Saya ingin berkomentar sedikit.

Selain masalah kepadatan para jemaah haji yang meningkat, juga masalah tarbiah atau pendidikan ilmu syar'i. Tidak ada yg bisa mengatur manusia kecuali aturan syar'i yg datang dari Allah Subhanahuwata'ala sendiri.

Misal perihal bersentuhan kulit laki-laki dan perempuan. Yang benar berdasarkan dalil Al Qur'an dan Hadits menurut pemahaman kesepakatan para sahabat / ulama terdahulu. Bersentuhan kulit dengan lain jenis tidak membatalkan wudhu. Tapi bersentuhan kulit secara sengaja hukumnya haram. Jadi wudhu tidak batal, tapi si fulan terkena dosa haram tersebut.
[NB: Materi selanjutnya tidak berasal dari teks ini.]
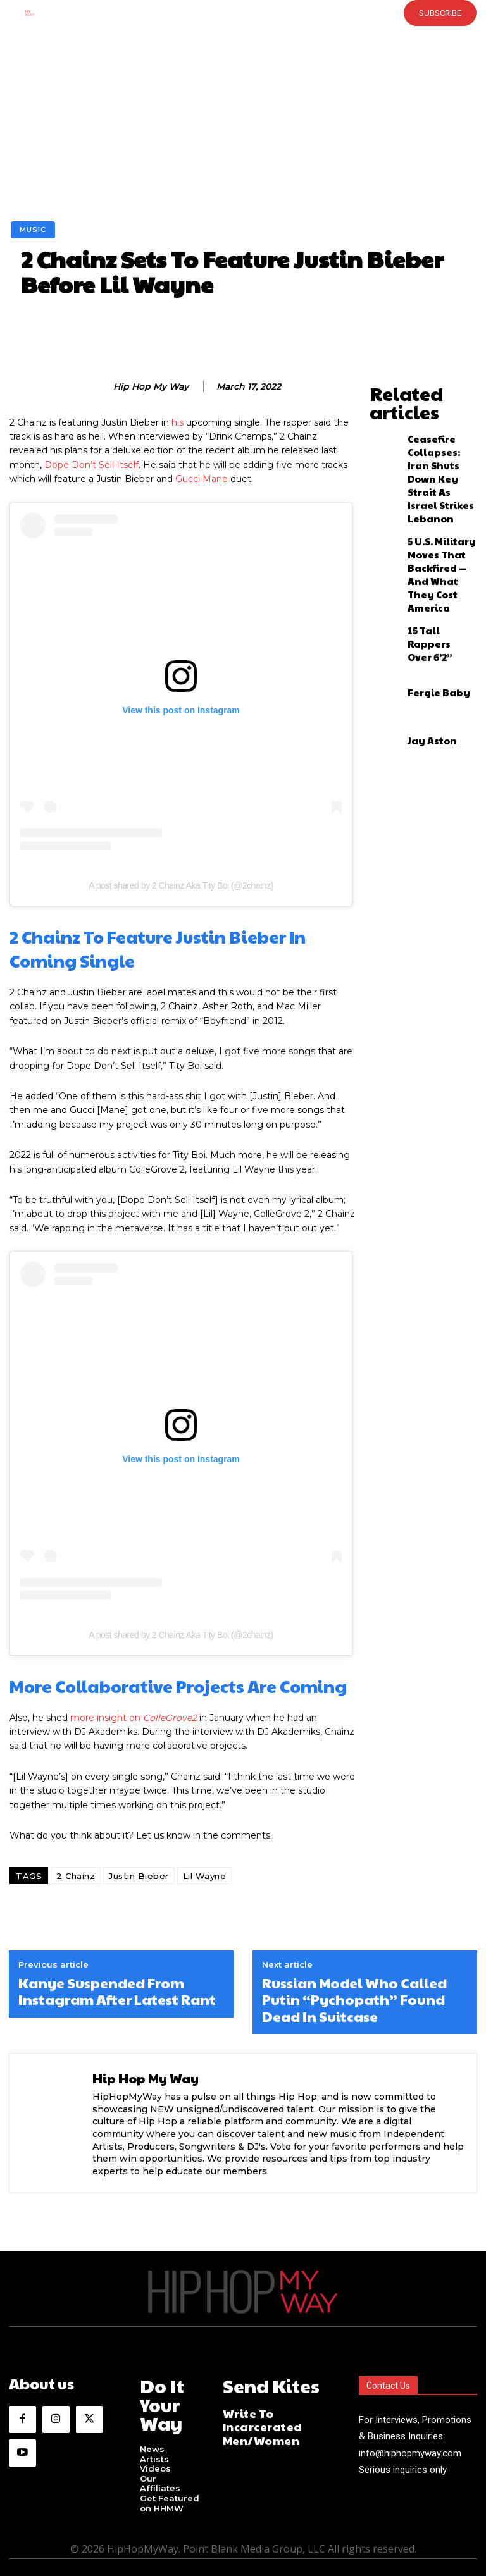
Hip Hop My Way (151, 386)
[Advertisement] (243, 126)
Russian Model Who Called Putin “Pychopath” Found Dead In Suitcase (354, 1999)
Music (33, 229)
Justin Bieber (139, 1876)
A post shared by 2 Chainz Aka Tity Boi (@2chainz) (181, 885)
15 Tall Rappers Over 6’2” (435, 534)
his (177, 422)
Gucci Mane (201, 478)
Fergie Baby (429, 582)
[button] (223, 12)
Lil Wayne (205, 1876)
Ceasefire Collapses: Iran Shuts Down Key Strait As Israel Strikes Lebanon (437, 430)
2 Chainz (75, 1876)
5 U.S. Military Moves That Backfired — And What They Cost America (436, 484)
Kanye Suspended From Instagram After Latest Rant (117, 1991)
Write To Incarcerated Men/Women (275, 2411)
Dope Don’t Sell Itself (91, 465)
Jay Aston (424, 630)
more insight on (133, 1717)
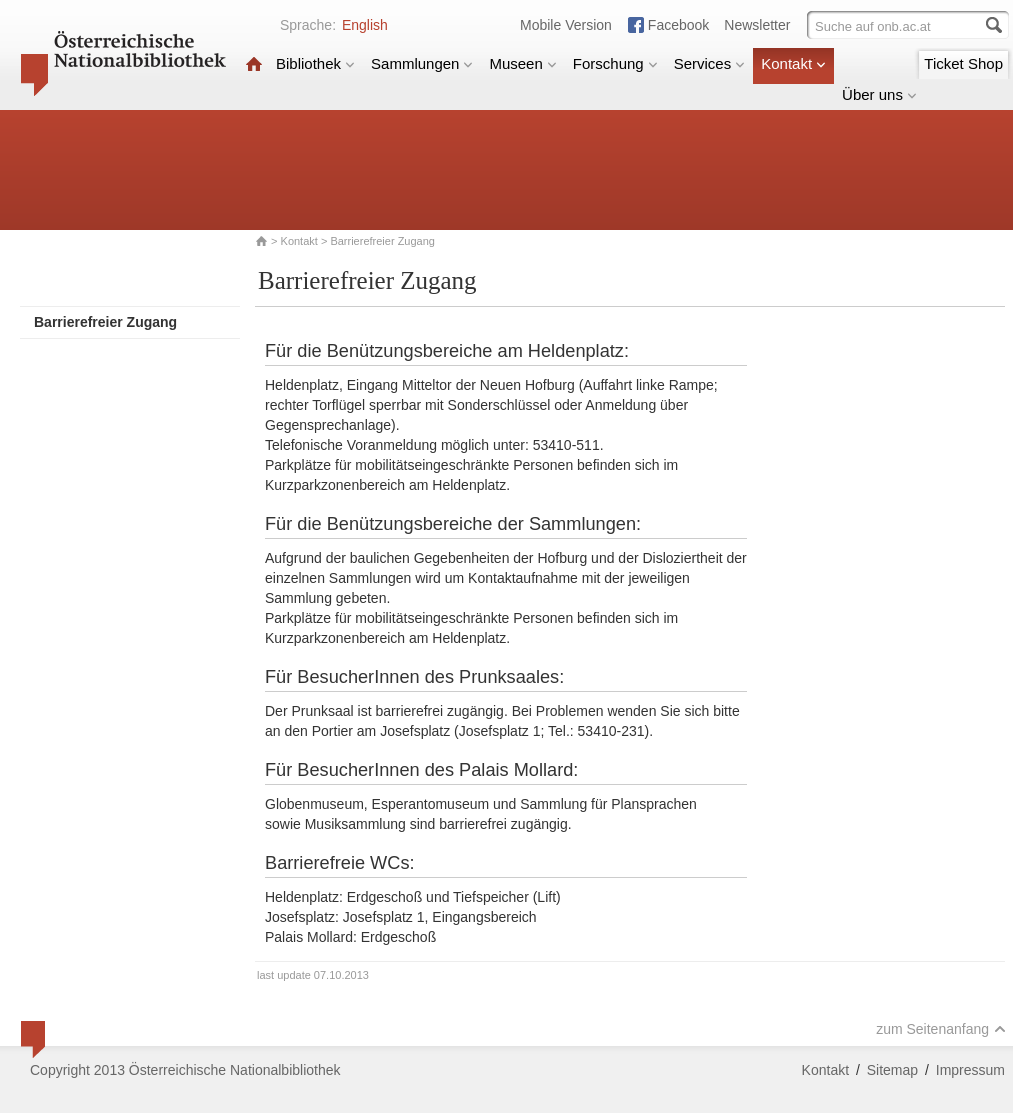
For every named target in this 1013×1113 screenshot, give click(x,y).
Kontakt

Namun jika tidak sengaja, maka tidak mengapa.

Perihal aturan beribadah adalah tanggung jawab tuan rumah atau pengurus ka'bah dan masjidil haram atau tepatnya ulil amri / pemerintah sana. Jika dimaksudkan untuk ketertiban, maka lebih benar dibanding benar2 untuk menghancurkan. Memang benar, perluasan masjidil haram pernah terjadi. Sy pernah baca sejarah sahihnya.

Yang lebih penting lagi, sebaiknya kita orang islam jangan puas dalam kondisi awam terus. Menuntut ilmu syar'i itu wajib bagi setiap muslim. Yang tahu memberi tahu, yang tidak tahu harus mencari dan bertanya kepada ahlinya.